The distinction between direction in sessions and direction between sessions disappears. It is correct for a client in a session to approve of him/herself continuously “without any reservations” utilizing to the fullest the attention of his or her group or counselor. At the end of the session and until the next session it is just as correct for the client to approve of him/herself “without any reservations” to friend, fellow worker, family, shaving mirror, steering wheel or fence post.

At the beginning of his or her next session, it becomes correct for him/her to approve of him/herself “without any reservations” to his or her counselor or group, etc. The client never has to wait for someone besides him/herself to tell him/her what to do.
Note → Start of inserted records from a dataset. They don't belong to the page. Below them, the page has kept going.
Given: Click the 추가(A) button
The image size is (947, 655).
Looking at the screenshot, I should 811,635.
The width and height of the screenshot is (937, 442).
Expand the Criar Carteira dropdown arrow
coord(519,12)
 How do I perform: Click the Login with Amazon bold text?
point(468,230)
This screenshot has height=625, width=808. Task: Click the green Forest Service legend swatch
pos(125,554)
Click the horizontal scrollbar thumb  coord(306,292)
Many sessions in the future will undoubtedly have the counselor begin by asking, with this implied agreement on direction already established, “And what do you need to do today?” For the rest of the session, the direction will be left up to the client.

COUNSELOR CHANGES, TOO

We have enough experience already to make it plain that the counselor who is used to giving directions has a re-training period ahead of him/her in which s/he learns to wait for the client to give his or her own directions. No matter how slow the process may seem to be at first, when the client does take the steering wheel in his or her own hands without external urging, the resulting discharge will very rapidly make up for any slowness in the beginning.
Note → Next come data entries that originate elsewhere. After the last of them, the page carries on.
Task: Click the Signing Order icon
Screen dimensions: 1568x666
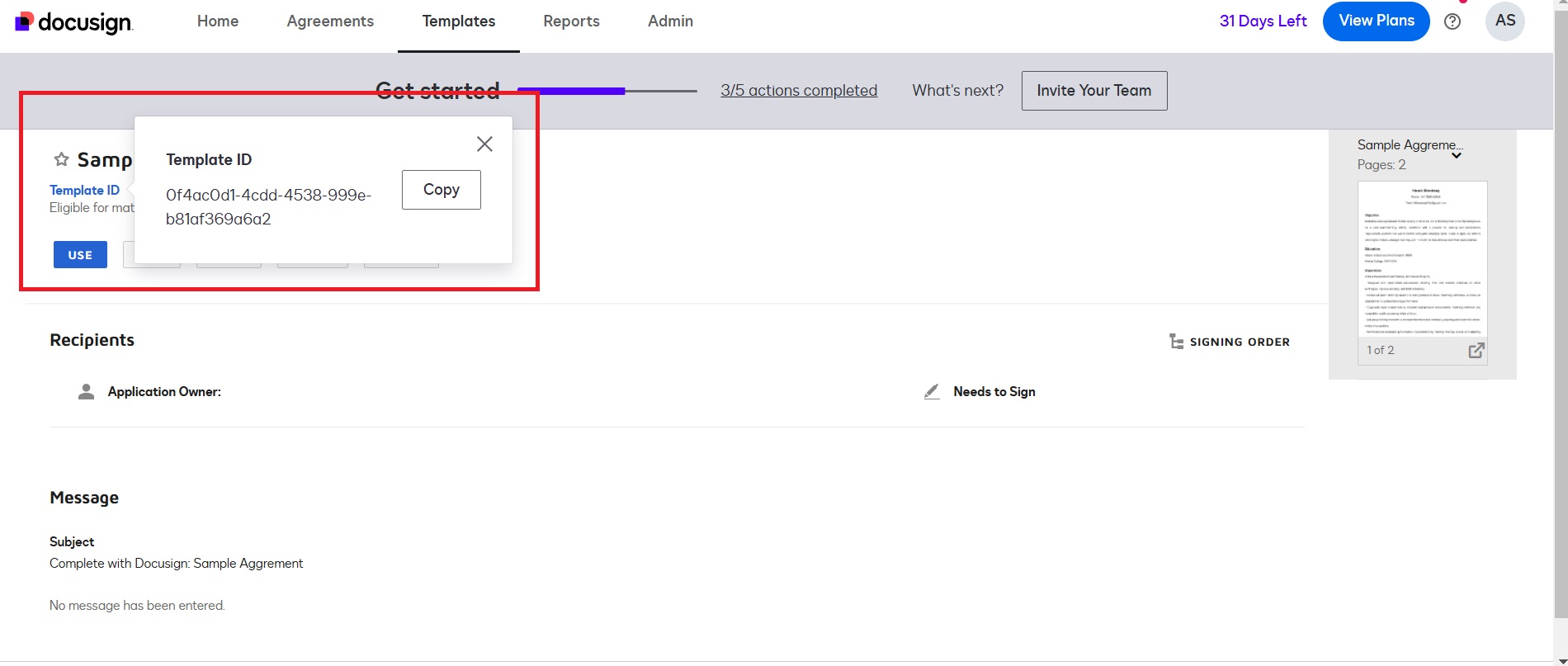Action: 1176,342
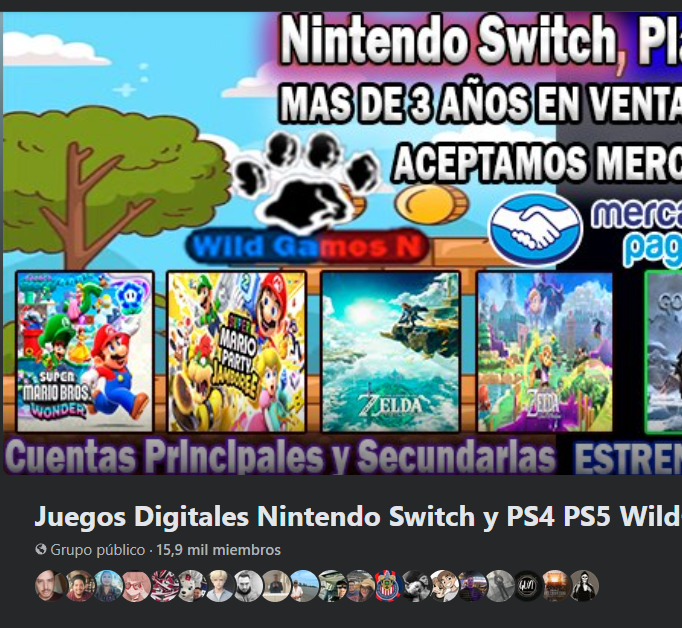Open the beach photo member avatar

click(304, 586)
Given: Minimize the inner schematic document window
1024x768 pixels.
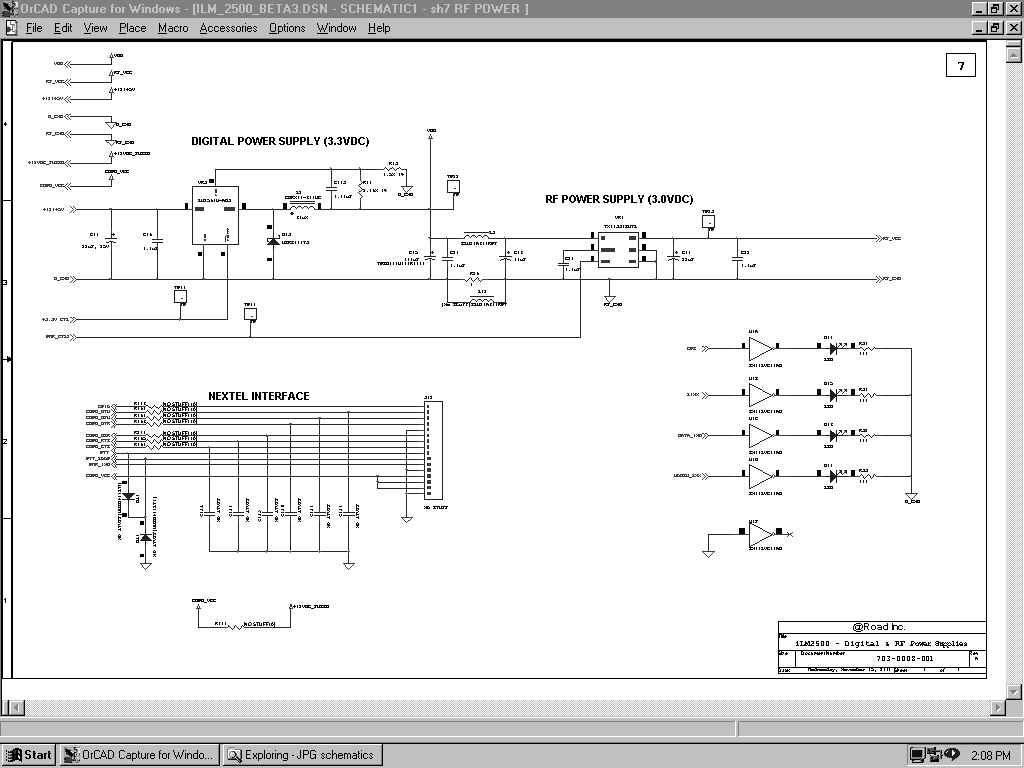Looking at the screenshot, I should (x=979, y=28).
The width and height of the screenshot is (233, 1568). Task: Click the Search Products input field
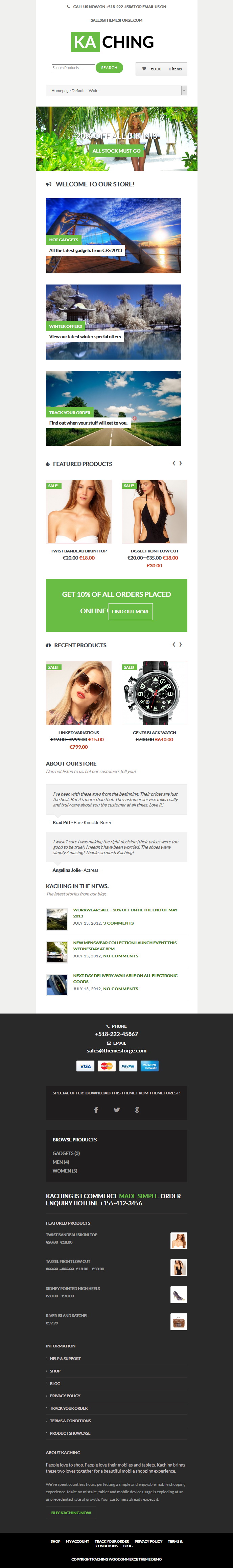pyautogui.click(x=73, y=68)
The counselor is not left idle or passive in giving up his or her old directive role. There are an infinity of ways to assist the client in his or her appreciation of him/herself and the counselor is much more effective as s/he “assists” in this way, than s/he was “directing” in the more elementary kind of counseling.

GROUP MEETINGS WITHOUT DEPENDENCY

Group meetings flourish especially well this way. The giving of directions, which used to seem so necessary, was inevitably an invitation to restimulation, tangle, and group difficulties, since good intentions were no safeguard at all against directions being given from patterns instead of from rational awareness.

Now we can dispense with directions completely, once the group meeting itself begins. The available time is divided evenly among those present so that each person has so many minutes to have the rest of the group pay her/him full, friendly, aware attention as s/he appreciates her/himself. The other people are free to discharge also during her/his turn but they have agreed to pay attention and to make no “helpful” suggestions. The order of turns can be assigned by drawing straws or any similar procedure.

If a member “forgets” and “wastes” her/his turn at one meeting or even at several meetings, that is strictly her/his business. The others will refrain from scolding or “helping” her/him. When s/he does get around to using her/his turn well, it will be under her/his own power and will have much greater results than if s/he is “helped.”

A person having a turn before the group may ask and be given any assistance s/he desires from another member or from the whole group except being told what to do or what to say. This is her/ his sacred right and duty to figure out for her/himself.

It seems to work well for there to be a short discussion before the group session itself begins, for the members to refresh themselves on their direction and the use they intend to make of their time before the group. These discussions can well be a statement, by each group member, of what s/he understands about appreciating her/himself. These discussions will often be creative. At the foggiest they can consist of reading the contents of the box on page 36 of this book. The discussions seem necessary to refresh the “appreciate oneself” direction against the only difficulty it encounters—the difficulty in remembering it and remembering to do it.

BREAKTHROUGH

There are many indications that the “Complete Appreciation of Oneself” is very close to the ultimate direction for emergence from all irrationality. Every time it is applied, it works. We seem able to better remember to do it the more we practice it.

Consistent practice of it by many people is the next step.